Lever vers 7h00 pour prendre la direction de Mirambeau situé à une trentaine de kilomètres. Après la douche du matin, nous prenons notre petit-déjeuner. Mireille, mon hospitalière me donne quelques provisions de bouche pour le chemin. Elle m’accompagne en voiture près de l’Hôpital des Pèlerins à la richesse que j’ai déjà décrite. Je passe devant le gite communal de pèlerins. Le silence règne.

Le chemin va suivre plus ou moins la route départementale. Un peu de macadam, puis de petites routes ou chemins. Il fait déjà chaud lorsque j’arrive près de Saint-Genis-de-Saintonge. Je fais le détour dans le village. J’ai un besoin urgent qui m’amène dans un bar où je prends un grand café.

Il fait toujours aussi chaud, mais bon, j’ai envie de café. Déjà un peu plus de dix kilomètres parcourus. C’est calme, monotone. Dans un petit bois, j’ai travaillé à noter quelques réflexions sur un ouvrage symbolique que j’ai le projet d’écrire. Il sortira l’an prochain si… je trouve un éditeur. Le lien entre mon cheminement vers Compostelle et celui plus intellectuel que je vis le reste de l’année. Je ne vous ennuie pas avec cela.
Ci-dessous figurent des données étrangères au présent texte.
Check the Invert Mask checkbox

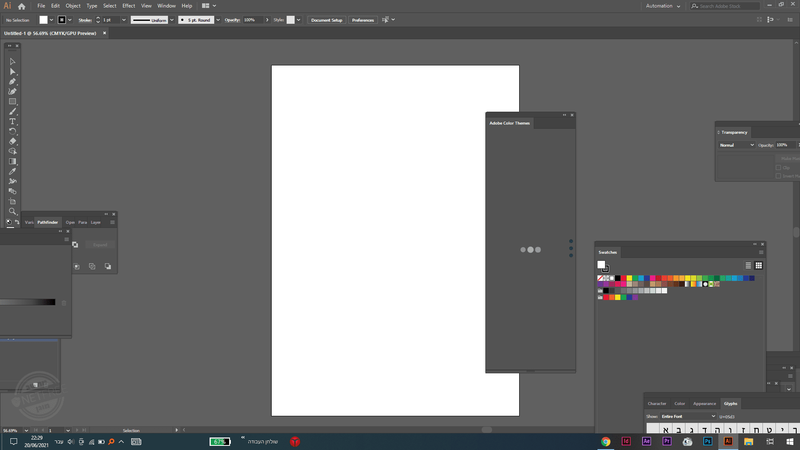778,176
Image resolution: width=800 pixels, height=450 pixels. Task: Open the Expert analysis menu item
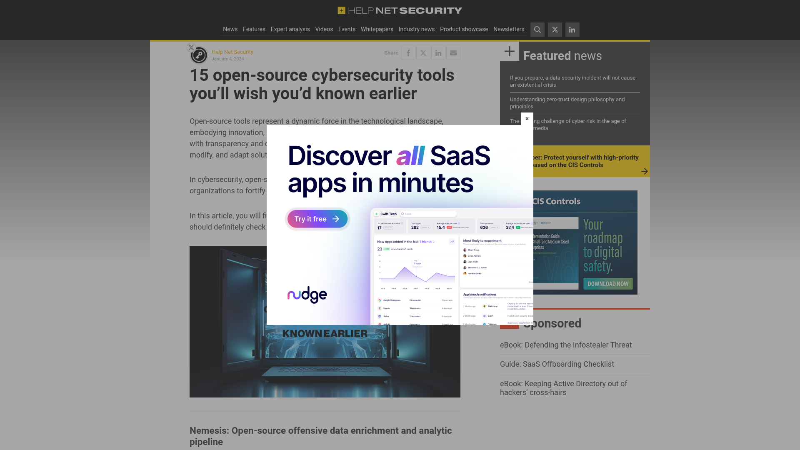290,29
Sachez que cela m’arrive souvent m’obligeant parfois à laisser partir mes compagnons de voyage pour rechercher la solitude.

Je reprends la route pour finalement arriver aux ruines l’ancienne abbaye bénédictine de la Tenaille édifiée en 1125 par l’ordre templier du Bienheureux Giraud de Sales. Elle aurait conservé dans son trésor un clou de la Sainte Croix que les pèlerins en marche vers Compostelle venaient adorer. Légende ? Tout près, le château de la Tenaille, propriété d’un Américain est en très mauvais état. Depuis la grille, on peut l’entrapercevoir ouvert à tout vent.

Je continue mon chemin en traversant des champs de maïs. Le marquage du chemin n’est pas génial. Si bien que je suis obligé de revenir en arrière. Le soleil tape fort. Je manque d’eau. Je reprends la route départementale que je suis un petit moment.

À l’entrée de Mirambeau, un café ouvert avec une terrasse pleine à craquer de personnes finissant de manger. Il ne reste qu’une petite table, je m’installe. Déjà 30 km au compteur, j’ai fait du chemin en plus : le marquage. Au bout de plusieurs minutes, une serveuse débordée vient me voir : « C’est pour manger ? Il n’y a plus grand-chose. » Je la rassure, je veux juste boire un verre et de l’eau dans ma bouteille. Cela semble la rassurer. « Je vous apporte cela. Pour remplir la bouteille, allez au comptoir. » Ouah ! Bon, je le fais. J’entame la conversation avec le couple et un ado de la table d’à côté. Les éternelles questions…

On finit par s’y faire. Mon discours comme celui de mes compagnons de voyage est bien rôdé. Ils partent en réglant ma consommation, je le saurais lorsque je voudrais la régler. Geste généreux, sans artifice.

L’orage s’annonce. Je dois rejoindre le gite de Mme Maillot à Boisredon, à sept kilomètres de Mirambeau. C’est une ferme écologique située en dehors du chemin. Lorsqu’elle me rappelle pour savoir où je suis, et que l’orage gronde, elle me propose de venir me chercher à l’église Saint-Martin du Petit Niort, un village à deux kilomètres.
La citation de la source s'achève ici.